=== Given text ===
I believe that it is has now been formalised that you don't lose the right to take a later train on an advance ticket if an earlier train is late even if you have split tickets. Maybe it's different if you need a taxi but I don't see why it should be.

 

Split ticketing is often presented as people trying to take advantage of a loophole in the system to save money, but often it is just a way of getting round the manifest unfairness of the current system in the way peak and off-peak tickets are handled (as has been acknowledged in the current ticketing review).

 

To take a slightly extreme example, if I wish to travel to Nottingham from my local station in Cardiff on one ticket and just the few minutes of the connecting journey into Cardiff is before half past 9, I have to pay for a full fare ticket all the way because of those few minutes.

 

So the only sensible choice is to buy two tickets. If on the way back the train is delayed and I miss the last train home, have I really done something so underhand that I should be refused a taxi home? So yes I would say it's heartless and I fail to see why this is a tough decision that has to be made. Why I should have paid so much over the odds to keep what would otherwise have been my right?

=== Required work ===
• a. Summarize the text on split ticketing in two sentences.
• b. From the text on split ticketing, output the part that opens with the words containing "I believe that" and closes with "current ticketing review).".
The lines after this point come from a separate source.

=== Given entries ===
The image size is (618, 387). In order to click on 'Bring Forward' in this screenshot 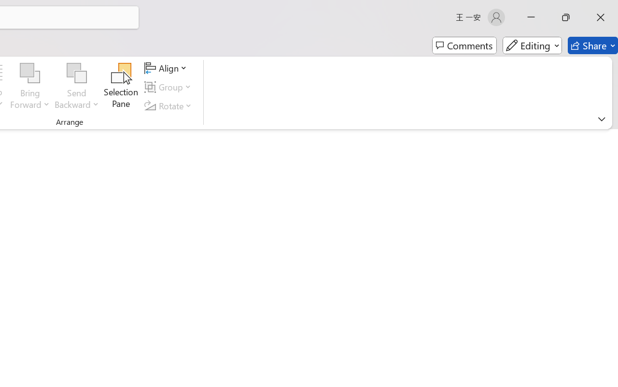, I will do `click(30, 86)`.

--

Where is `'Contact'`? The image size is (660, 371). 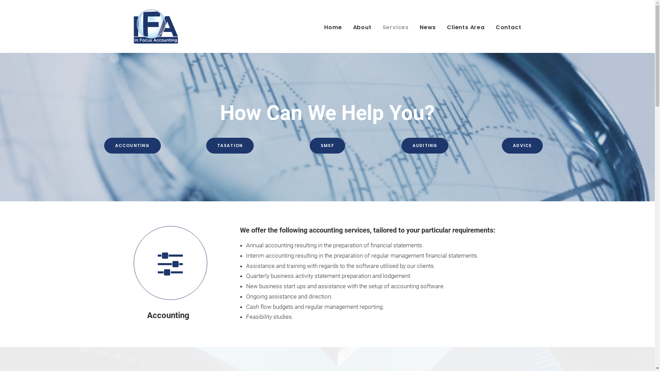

=== Worked answers ===
• a. The writer believes it has been formalised that split advance tickets do not cost travelers the right to take a later train when an earlier one is late, and argues that split ticketing is often a way around the unfair handling of peak and off-peak fares rather than an exploitation of a loophole. Citing a journey from Cardiff to Nottingham, the writer holds that buying two tickets is the only sensible choice and calls it heartless to refuse such a traveler a taxi home after a delay causes a missed last train.

• b.
I believe that it is has now been formalised that you don't lose the right to take a later train on an advance ticket if an earlier train is late even if you have split tickets. Maybe it's different if you need a taxi but I don't see why it should be.

 

Split ticketing is often presented as people trying to take advantage of a loophole in the system to save money, but often it is just a way of getting round the manifest unfairness of the current system in the way peak and off-peak tickets are handled (as has been acknowledged in the current ticketing review).